__DOCUMENT SEGMENT__.
I haven't thought through enough to understand the implications of the moneygrubbing AI grifters in senior management positions at Mozilla being in charge of my TLS trust store, but I'm not filled with joy at the idea.
WebPKI is a maze of fiefdoms controlled by a small group of power tripping little Napoleons.
Certificate trust really should be centralized at the OS level (like it used to be) and not every browser having its own, incompatible trusted roots. It's arrogance at its worst and it helps nobody.
When are you imagining this "used to be" true? This technology was invented about thirty years ago, by Netscape, which no longer exists but in effect continues as Mozilla. They don't write an operating system (then or now) so it's hard to see how this is "centralized at the OS level".
It was true for at least Chrome until around 2020: Chrome used to not ship with any trusted CA list and default to the OS for that.
Firefox has their own trusted list, but still supports administrator-installed OS CA certificates by default, as far as I know (but importantly not OS-provided ones).
Ah, so you're referring to Chrome, which shipped Chrome 1.0 at the tail end of 2008, and was in effect exercising normal root programme behaviour by the time I was on the scene in 2015 (but presumably also before).
So your presumptions (no, Chrome did not have their own root program in 2015 or before; they announced [1] it in 2020, as I wrote, and blocking individual CAs out of it on a case by case basis does not quite make a full root program) and unwillingness to spend one minute to fact check them are a lack of perspective on my side?
My point was that Chrome (arguably not an insignificant browser) did use the OS’s root CA lists for 12 years (or 7, if you really want to count individual CA bans as a program; arguably both not an insignificant time span).
I think this is, at best, a lack of understanding of what's really going on, and at worst just obstinence.
As Ryan explains this was basically the same thing with new paint on it, it reminds me of the UK's "Supreme Court". Let me digress briefly to explain:
On paper historically the UK didn't have an independent final court of appeal, significant appeals of the law would end up at the Lords of Appeal in Ordinary ("Law Lords" for short) who were actual Lords, in principle unelected legislators from the UK's upper chamber. Hundreds of years ago they really were just lords, not really judges at all. The US in contrast notionally has an independent final court of appeal, completely independent from the rest of the US government, much better. Except in reality the Law Lords were completely independent, chosen among the country's judges by independent hiring process while the US Supreme Court are just appointed hacks for the President's party, not especially competent or effective jurists but loyal to party values.
So the fresh coat of paint gave the UK a "Supreme Court" in 2009 by designating a building and sending exactly the same factually independent jurists to go work in that building with their independent final court of appeal and stop requiring them to notionally be Lords (although in practice they are all still granted the title "Lord") who met in some committee room in the Palace of Westminster. The thin appearance changed to match the ideals the Americans never met, the reality was exactly the same as before.

Screen grounding examples
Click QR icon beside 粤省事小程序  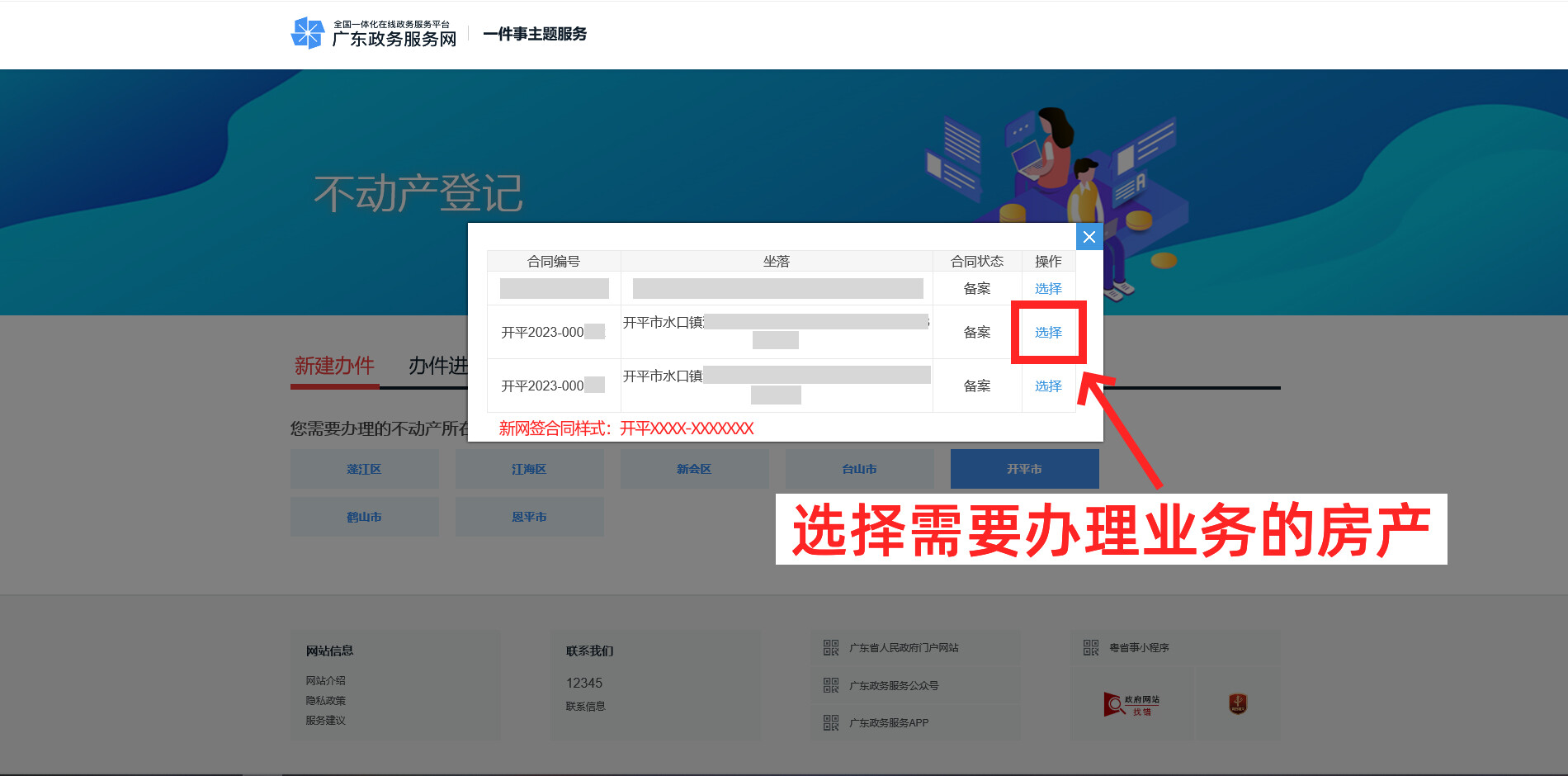coord(1090,648)
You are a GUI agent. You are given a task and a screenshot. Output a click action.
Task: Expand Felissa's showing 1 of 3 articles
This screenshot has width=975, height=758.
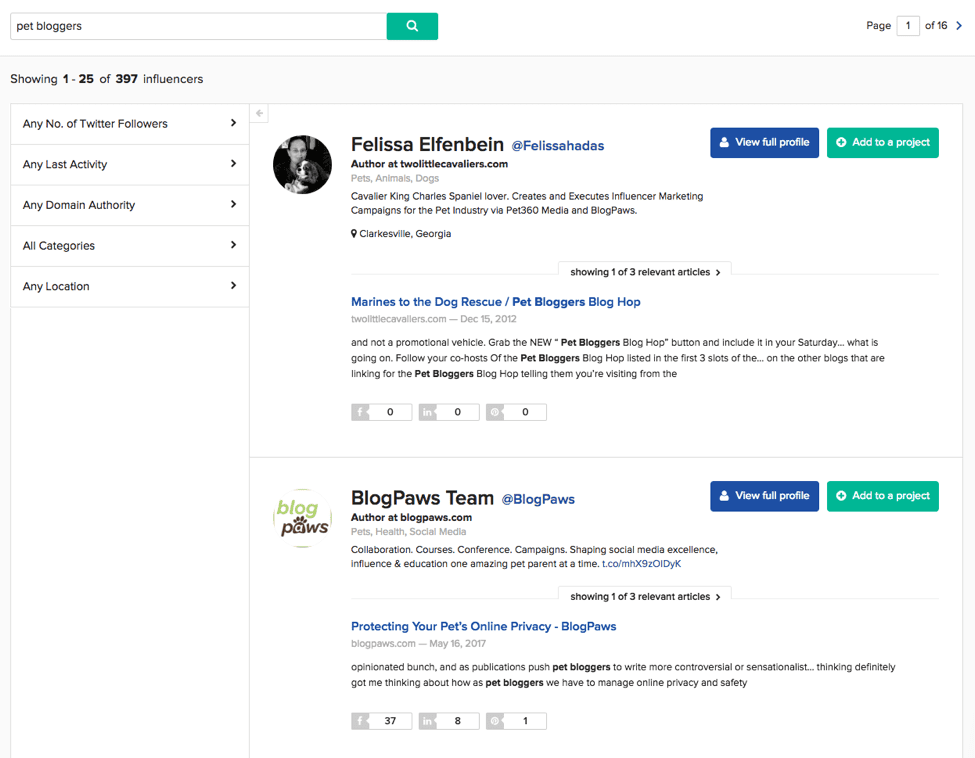coord(645,272)
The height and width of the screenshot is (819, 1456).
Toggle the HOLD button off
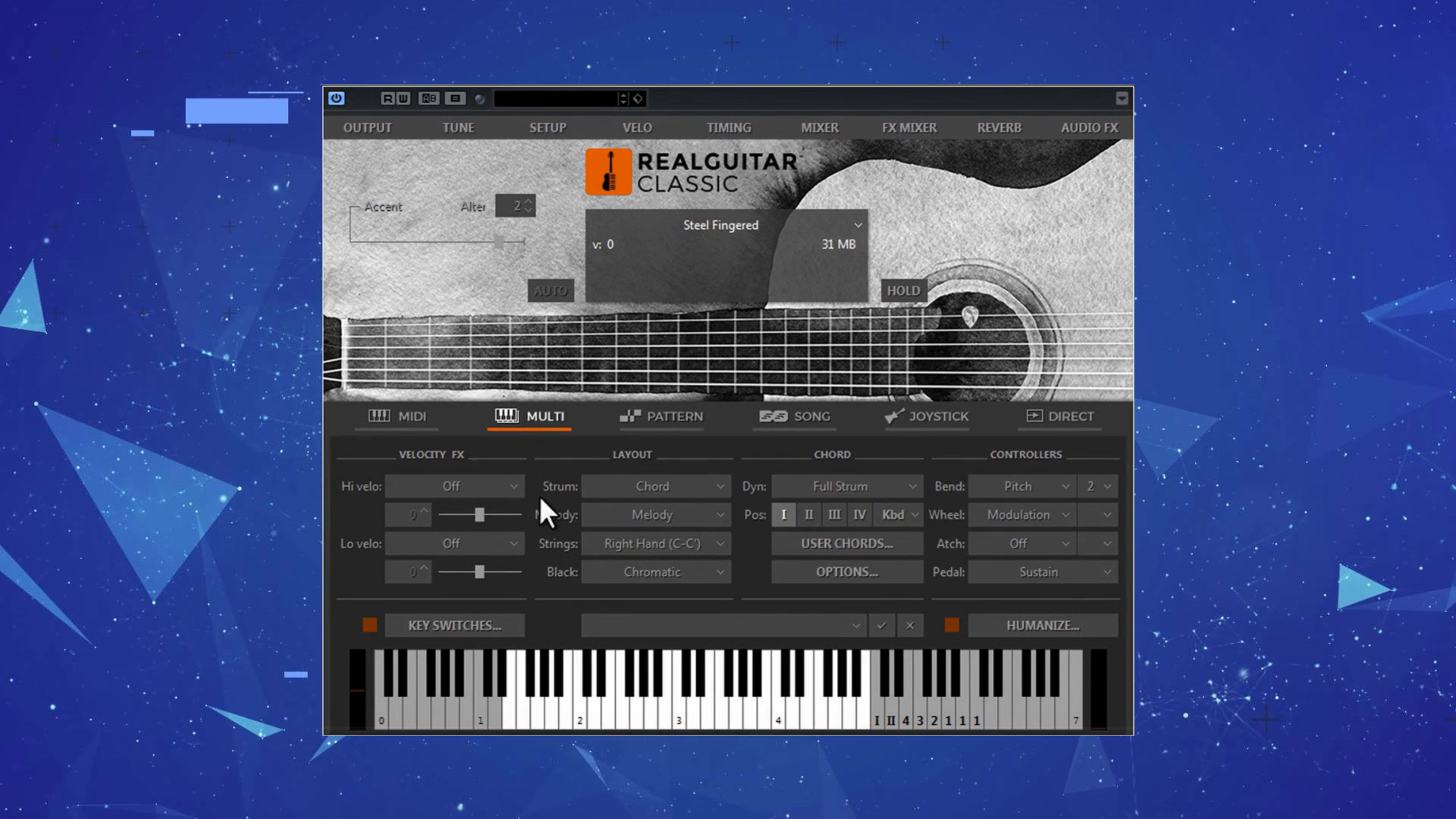pos(902,290)
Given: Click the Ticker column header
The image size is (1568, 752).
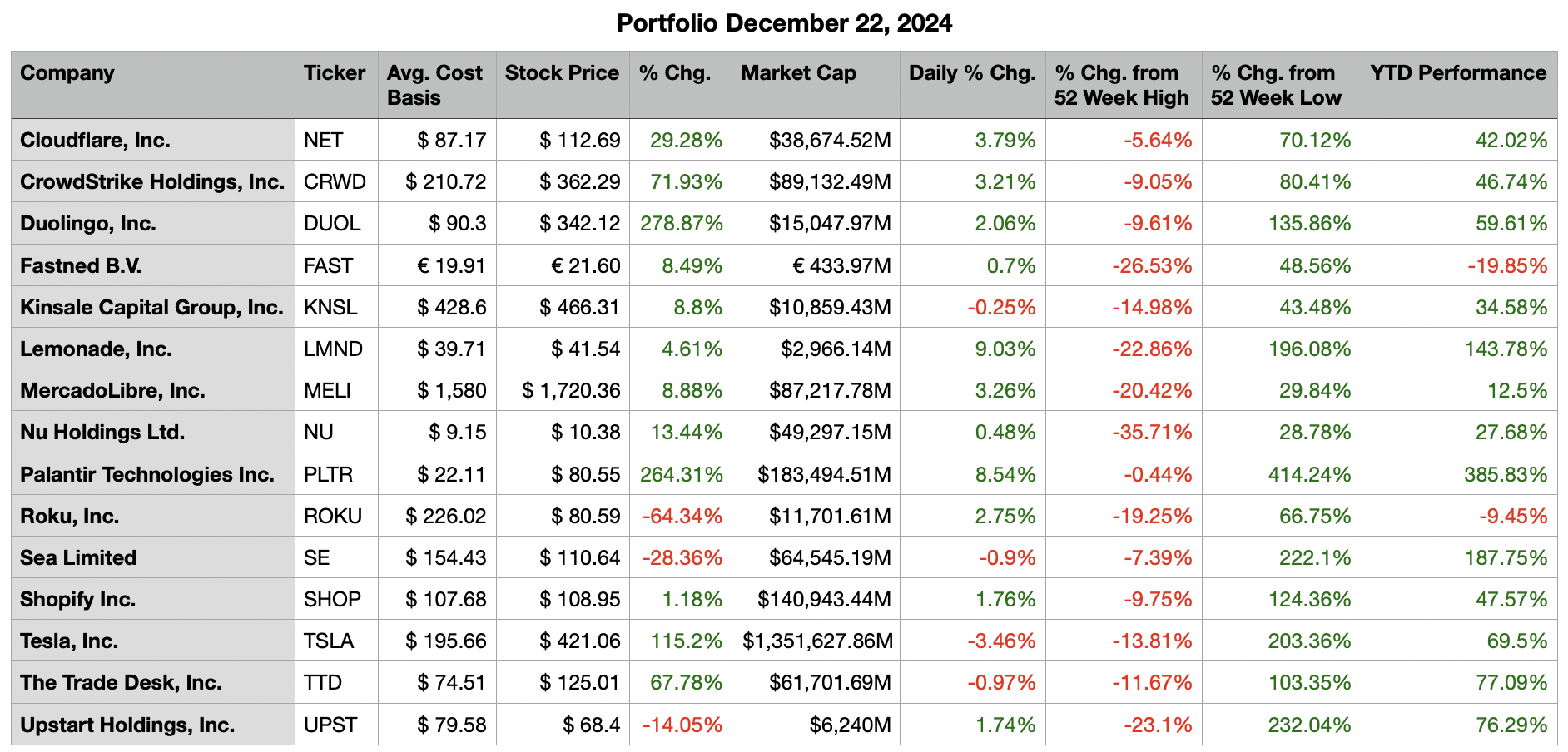Looking at the screenshot, I should (335, 73).
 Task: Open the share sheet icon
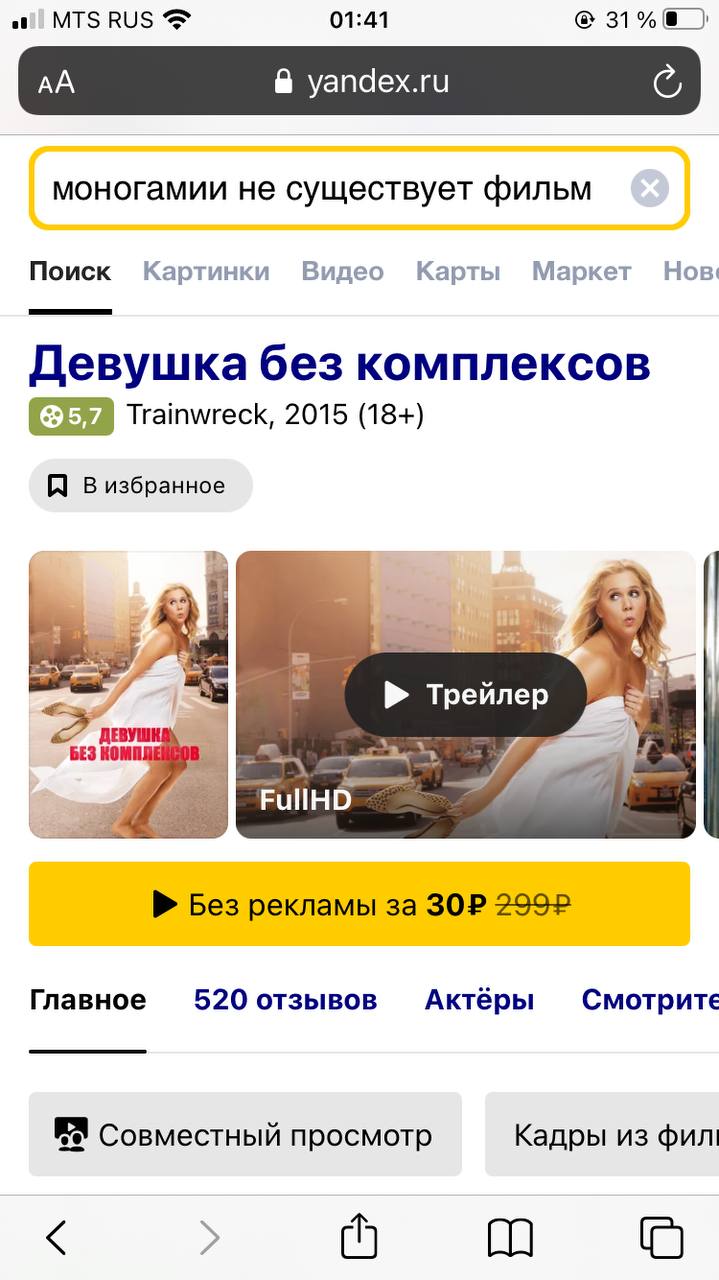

__EXERCISE OBJECTIVE__. Can you return, word for word, the stretch of the thread on certificate trust stores that begins at the words "It was true" and stops after "presumably also before)."?

__WRITTEN RESPONSE__.
It was true for at least Chrome until around 2020: Chrome used to not ship with any trusted CA list and default to the OS for that.
Firefox has their own trusted list, but still supports administrator-installed OS CA certificates by default, as far as I know (but importantly not OS-provided ones).
Ah, so you're referring to Chrome, which shipped Chrome 1.0 at the tail end of 2008, and was in effect exercising normal root programme behaviour by the time I was on the scene in 2015 (but presumably also before).